In the video for her newest single “Hold It Against Me,” the pop queen raises up her fists like Muhammad Ali and cat-fights with her doppelganger while sheathed in ornate outfits by the married design duo. Britney One is clad in a short black minidress encrusted with intricate fuchsia and red beadwork, feathered shoulders and a slinky red train. Britney Two wears a similar version in navy blue.
The video has been a high career point for the Peacocks, who have dressed everyone from Katy Perry, Fergie and Brandy to Nicki Minaj in their sassy, detailed, futuristic frocks in just the past year. The couple, who married in 2001, debuted their designs outside India about eight seasons ago at Los Angeles Fashion Week, and have shown in London for six years. At first, they mainly dressed Indian actresses. Then American stars caught on.
“It’s so strange, to have one pop star after the other. Initially we designed for Fergie, for the World Cup, then lots of requests started coming in, especially in the last six months,” said an exhausted Falguni over the phone from Mumbai, back in their home base after the pair showed their sleek, leather-heavy, biker-chic fall collection during London Fashion Week.
One catwalk look featured fingerless black gloves with spikes jutting from the back, and another had swirling gold beading contrasted against a sheer, black three-quarter length sleeve top. Western silhouettes meshed with Indian-tinged embellishments.
A few weeks earlier, the pair lay low in a small suite at a luxury West Hollywood hotel on the Sunset Strip.

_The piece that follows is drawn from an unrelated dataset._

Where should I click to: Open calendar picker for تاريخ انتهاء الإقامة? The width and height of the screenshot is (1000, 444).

Stylists for singer Perry chatted around them, flipping through racks of colorfully sequined floor-length gowns and sculptural, encrusted catsuits, searching for costumes for a new video.
Falguni, small and quiet in person, and Shane, tall and dark-haired, once again looked zonked. A flight from L.A. to Mumbai lasts about 18 hours. Planning a line of perfumes, bags and accessories, the two see themselves as a growing global brand.

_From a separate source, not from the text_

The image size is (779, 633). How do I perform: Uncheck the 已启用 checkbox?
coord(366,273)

“On the plane we sleep. Because of that, it’s hard to meet people. It’s easier to talk on the phone,” said Shane. “We are planning set up an office in New York and stay in New York for three months, then back in India, then back in New York.”
Falguni envisions stores around the world.
“Having everyone wear our clothes, and not just the pop stars,” she added. “It could be a more commercialized version. We know our strengths, what we can achieve.”
Khanh T.L. Tran, a longtime writer at fashion-industry newspaper Women’s Wear Daily, noted the Peacocks’ appeal to rock ‘n’ roll elite, and suggested the couple definitely need to broaden their range to appeal to everyday women.
“The pieces, because of the vivid colors, lavish embellishments, do lend well to a theatrical production or a video or red carpet,” said Tran. “But they should be careful because they don’t want to be too Bollywood. They could translate the aesthetics to sportswear pieces. A T-shirt silhouette might be easier to wear.”
Indian designers have just started to reach international acclaim, with the Peacocks in prominent company. Manish Arora, for example, is gaining attention for avant-garde, over-the-top neon creations worn by the likes of Minaj at the American Music Awards. Arora also was named the new artistic director of label Paco Rabanne.
The Peacocks remain committed to Indian traditions of handcrafting, and their garments are manufactured there. Certain dresses can take a few days to create, with five or six people doing the beadwork. That extra touch, as well as lowered production costs, could give them an advantage, said Tran.
Still, noted Shane, it took years to get to the point for the fashion community to view India as a creative hub beyond its production capabilities.
“It’s very difficult to be from India or a small country. No. 1, they don’t take you seriously, and No. 2, you have to work very hard,” said Shane. “Half the time people in the fashion business don’t take you seriously because you’re from a small town. They ask, ‘Do elephants roam on the road?”‘
The couple’s future will likely include dressing more A-list celebrities who love bright colors and blingy styles, but a more luxe collection in the works. They design their own prints, and architecture is a strong influence at the moment.
Interestingly, the women at the top of their wish lists to dress are not the sequined catsuit types: Faguni would love to see Queen Elizabeth II in their clothes, and Shane has his eye on a couple of prominent American women.
“I look up to Michelle Obama. She’s quite a powerful person,” said Shane. “We love to dress REAL women. In India, it’s more about customizing. Women come in different sizes, different shapes. We would have to adapt to what they wear, their style, with Michelle Obama, Oprah Winfrey. We can’t go overboard.”